When Sheffield’s COVID numbers hit that threshold Monday night, Stewart announced that the schools would have to close for two days and pivot to remote learning.

“During that time of closure, we are expected to handle all our communication regarding the positive or probable case, do all the contact tracing and do a top-to-bottom cleaning of the building,” she said.

Reaching the threshold at Sheffield didn’t take many cases.

“The ‘targeted closure’ thresholds are very low for our small schools,” Stewart said. “It only takes two cases within a 14-day period to close most of our schools.”

That is not the case in the central attendance area schools with larger populations, but the number there is still not very high.

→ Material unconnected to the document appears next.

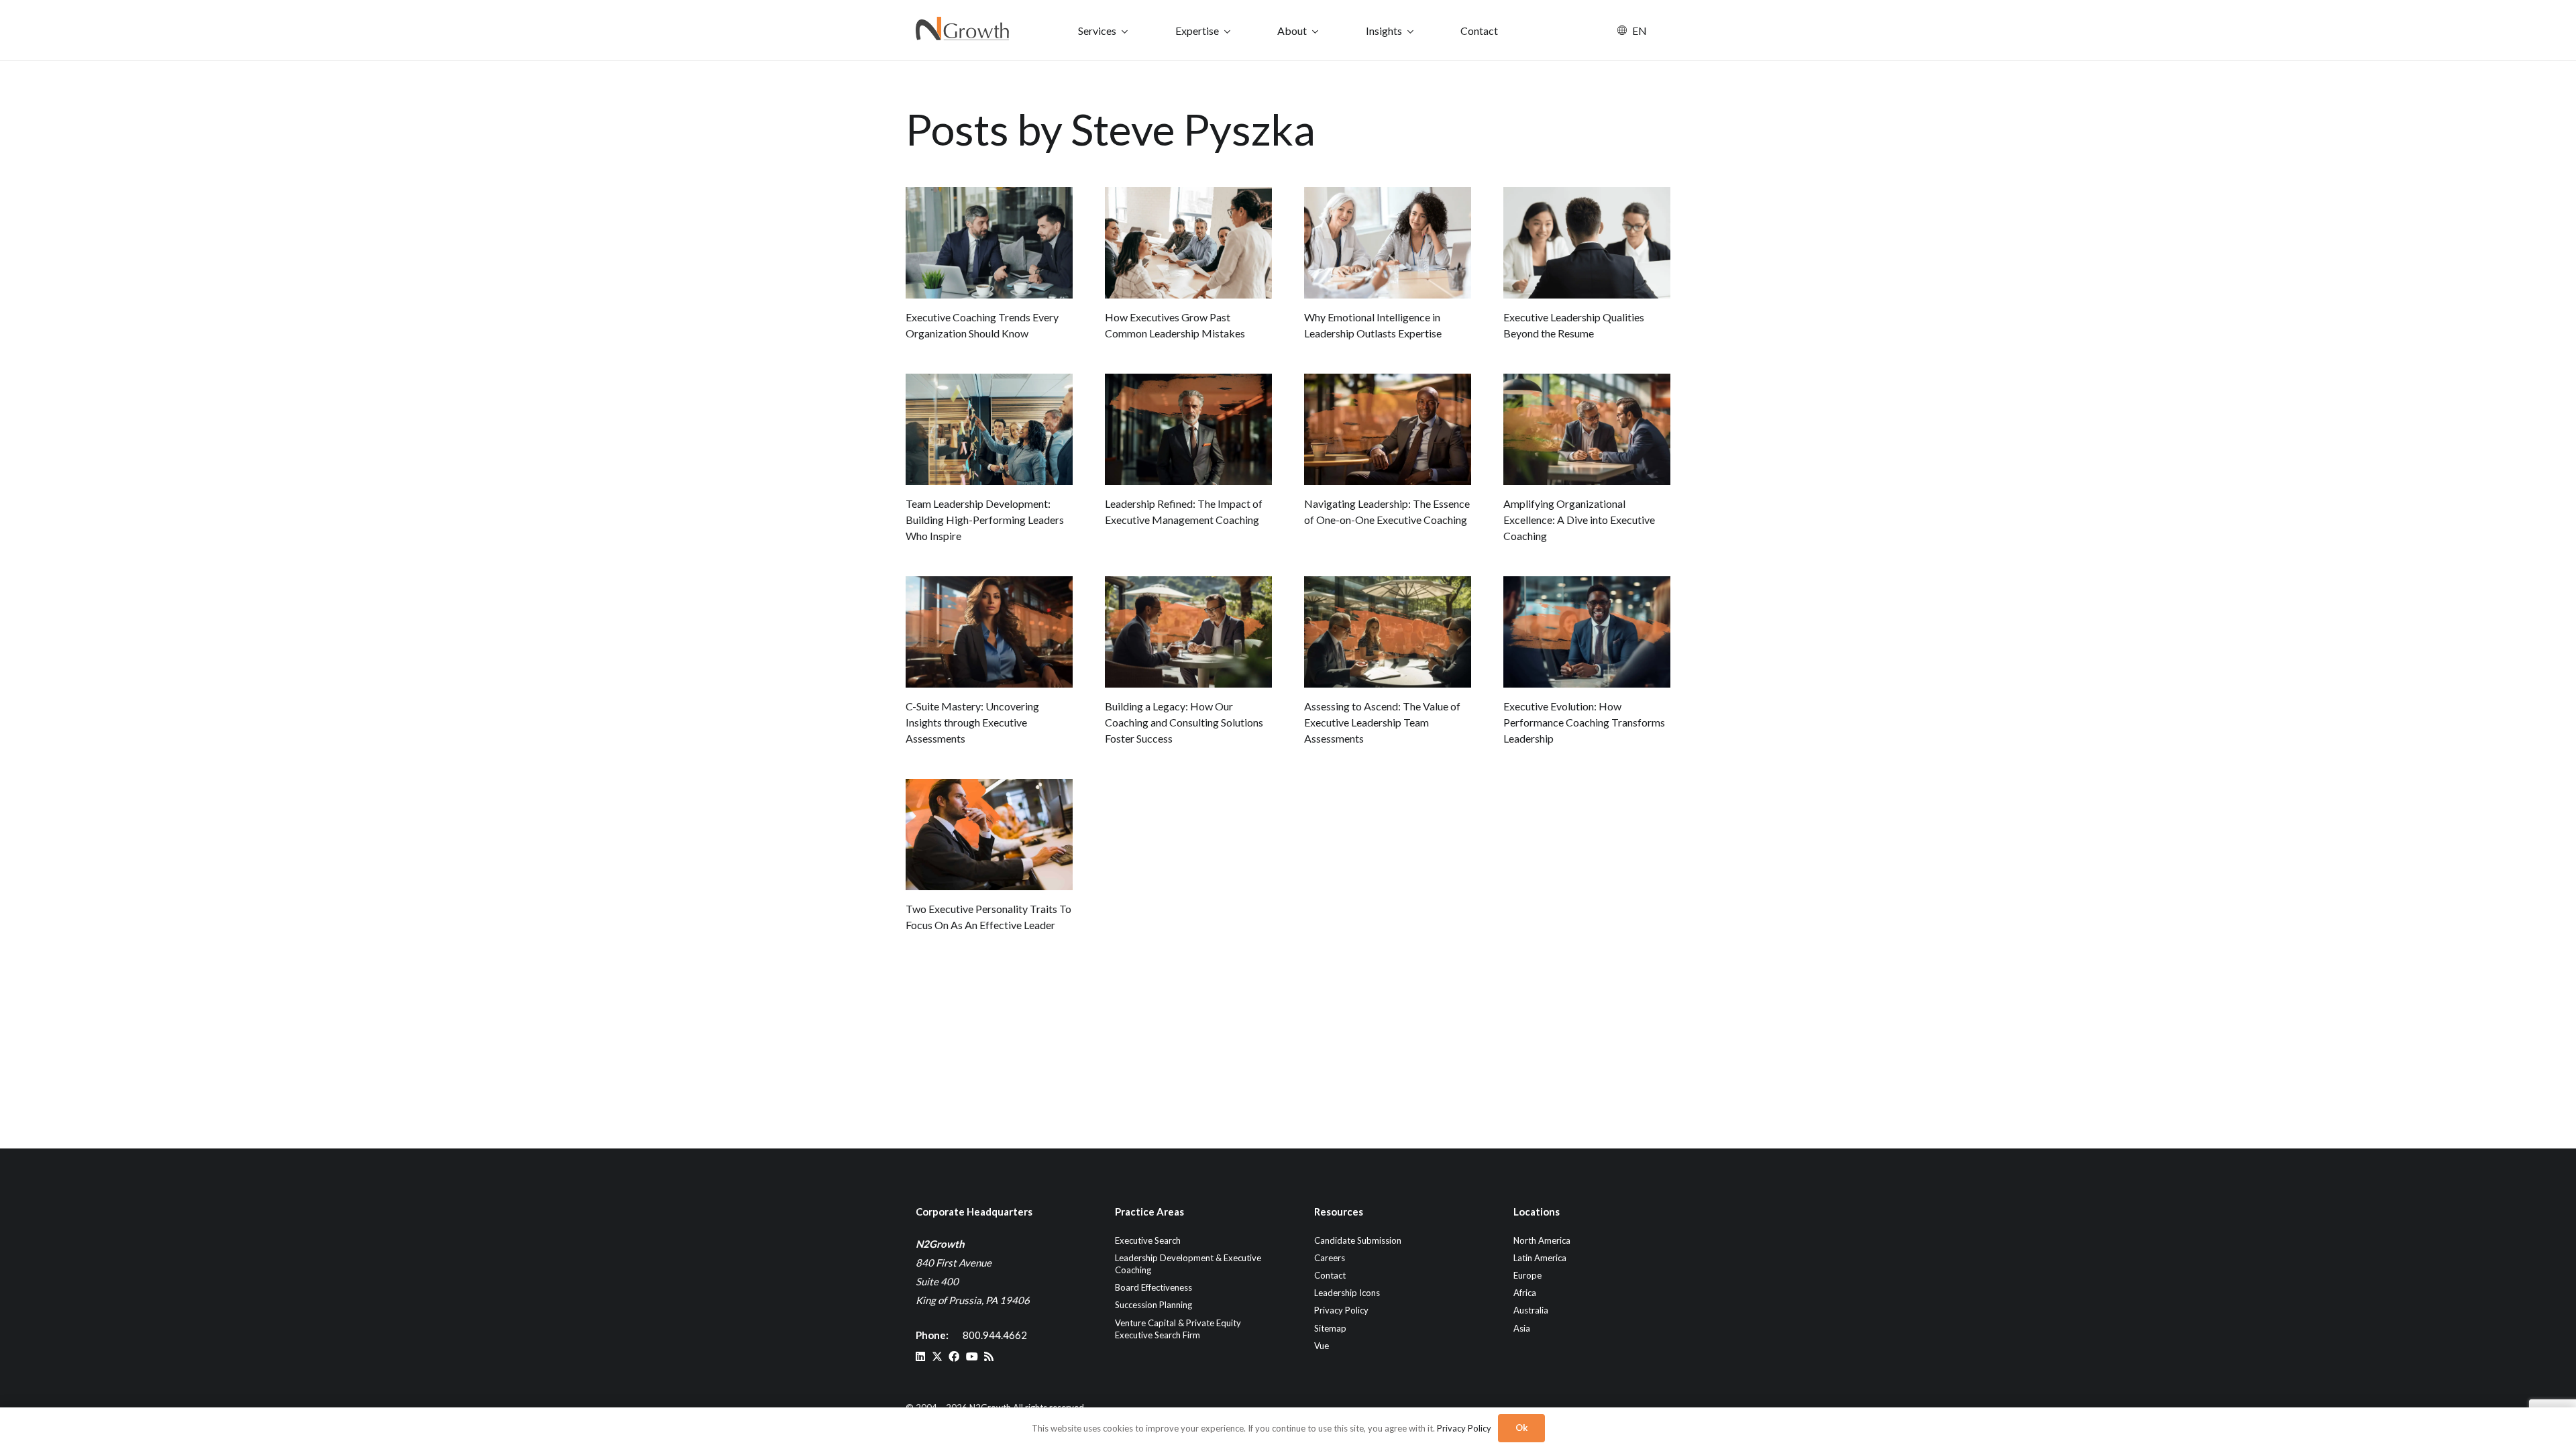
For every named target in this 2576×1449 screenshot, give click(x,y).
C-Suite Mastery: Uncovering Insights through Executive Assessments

“WAEC, Beaty and WAHS are larger in population, so it takes four cases within a 14-day period to close them down,” she said. “There are a lot of details about each case that must be considered, but our Pandemic Team monitors the big picture carefully each day, and the building principals are making sure their schools are ready to make a quick switch to remote if necessary.”

While going to remote learning is not ideal, the district is in a better position than most in the nation.

“We received data last week indicating only 20 percent of schools in the U.S. are open to in-person learning for all students who want to attend five days a week,” Stewart said. “These two-day ‘targeted closures’ are less than ideal, but we don’t have a choice. This is part of what we must do right now in order to continue to allow in-person learning in the Warren County School District.”